> _YOUR INSTRUCTIONS_
Read through the records. Copy each line that has the word "computer".
--------------------------------
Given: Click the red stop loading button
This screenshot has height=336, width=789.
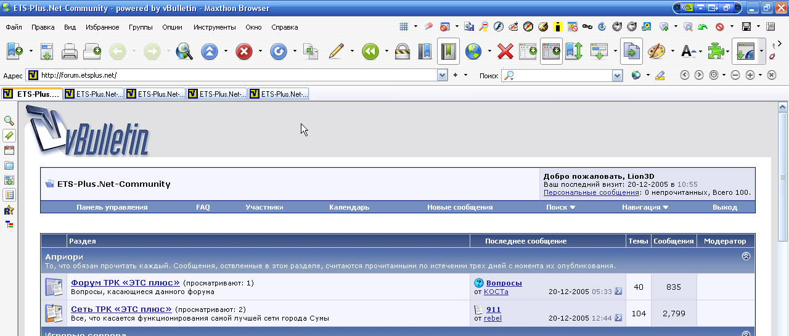Looking at the screenshot, I should click(x=244, y=52).
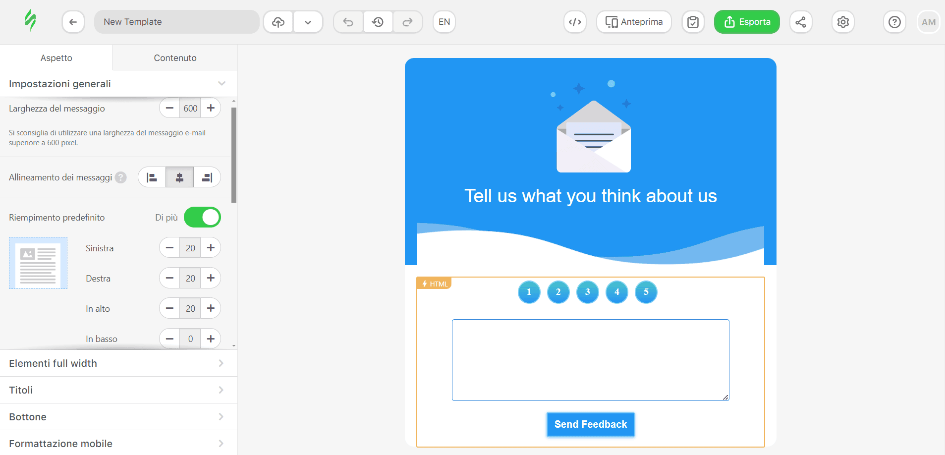Increase Larghezza del messaggio with plus

pos(211,108)
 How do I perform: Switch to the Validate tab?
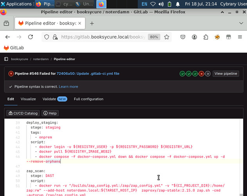(49, 99)
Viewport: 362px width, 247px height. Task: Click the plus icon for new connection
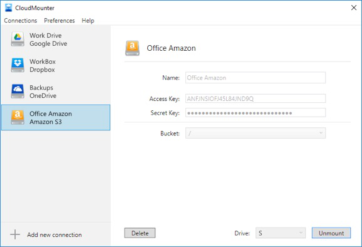pos(15,234)
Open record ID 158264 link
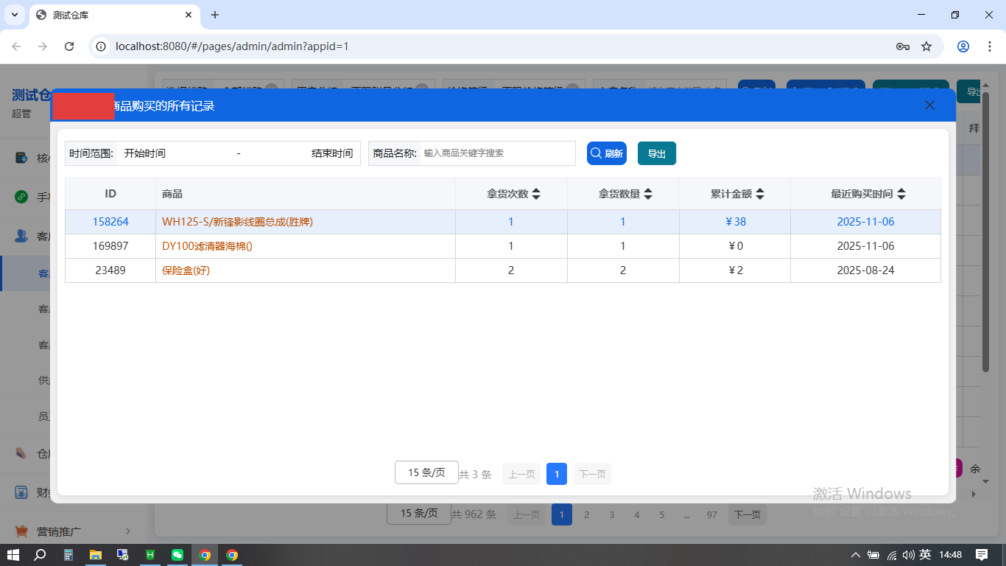1006x566 pixels. point(110,221)
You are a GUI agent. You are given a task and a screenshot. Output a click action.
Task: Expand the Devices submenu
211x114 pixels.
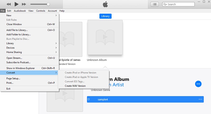[31, 48]
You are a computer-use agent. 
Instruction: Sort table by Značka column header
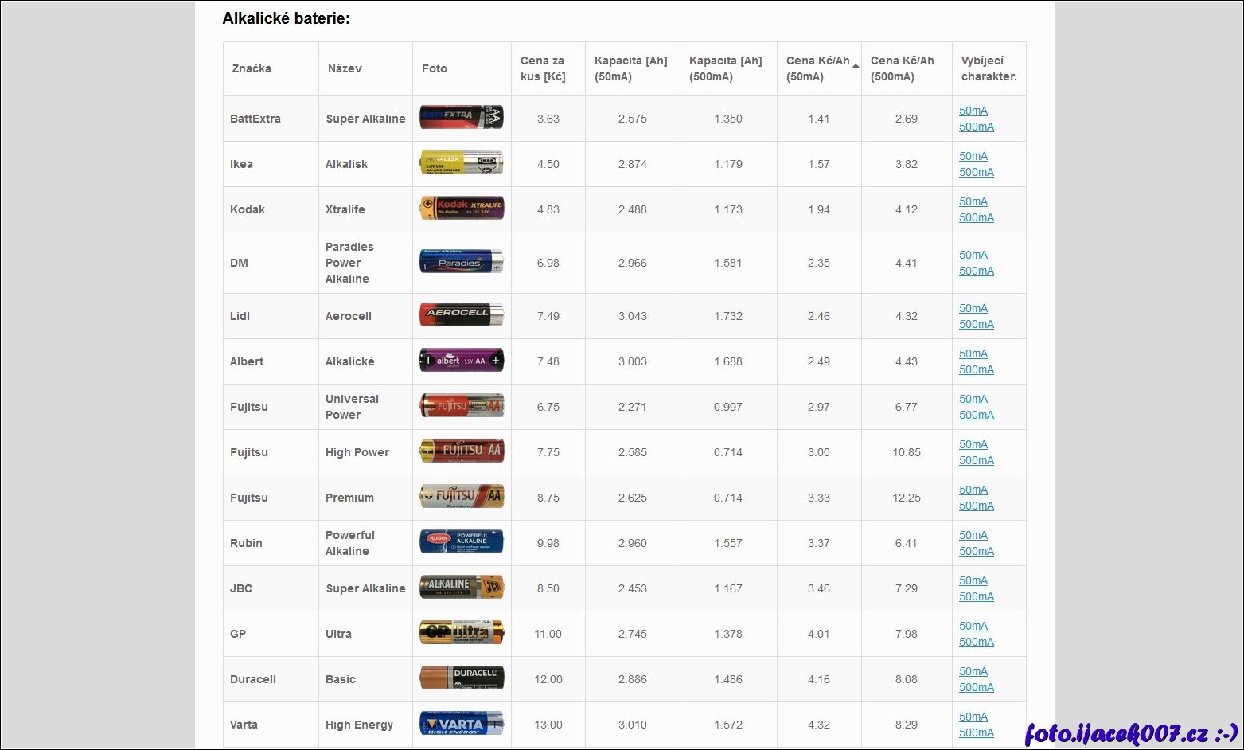(x=252, y=68)
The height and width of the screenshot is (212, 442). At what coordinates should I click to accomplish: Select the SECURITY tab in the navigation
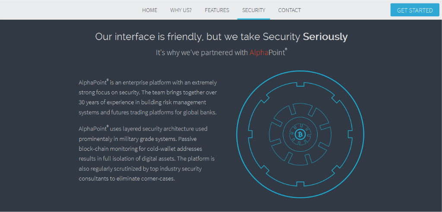click(254, 10)
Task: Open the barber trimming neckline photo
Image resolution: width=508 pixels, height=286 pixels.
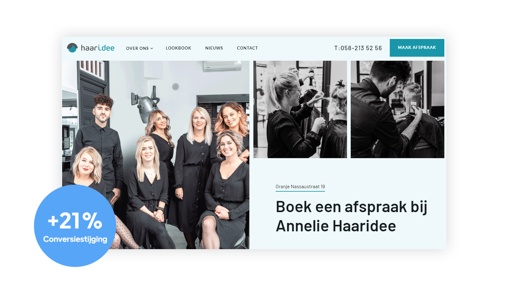Action: (x=398, y=109)
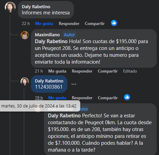Click Responder under the phone number comment
This screenshot has width=159, height=155.
(x=82, y=98)
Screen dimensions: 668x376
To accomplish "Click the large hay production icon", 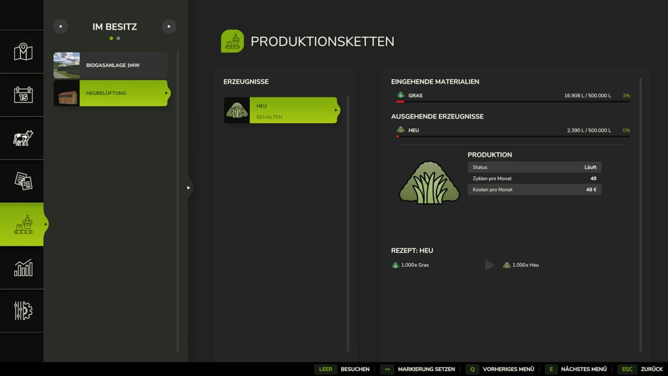I will pyautogui.click(x=429, y=182).
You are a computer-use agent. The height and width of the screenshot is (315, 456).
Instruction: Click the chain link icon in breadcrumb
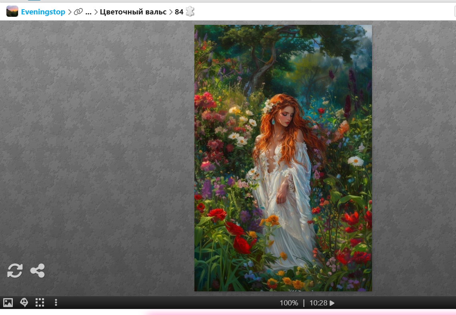(x=78, y=12)
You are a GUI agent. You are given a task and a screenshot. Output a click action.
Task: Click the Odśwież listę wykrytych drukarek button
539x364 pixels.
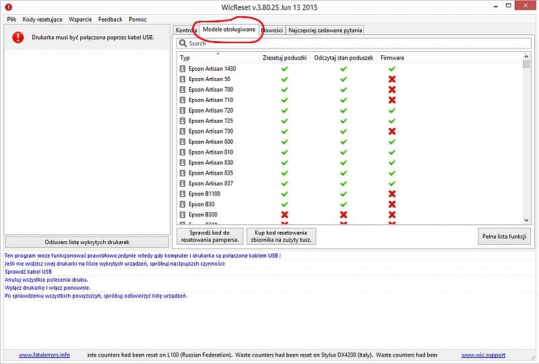(87, 241)
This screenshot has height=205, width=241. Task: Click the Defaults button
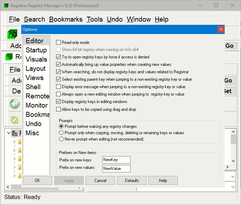click(x=132, y=181)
--------------------------------
> _PROBLEM SOLUTION_
You are a computer-use agent. 
You are a computer-use agent. The height and width of the screenshot is (315, 456).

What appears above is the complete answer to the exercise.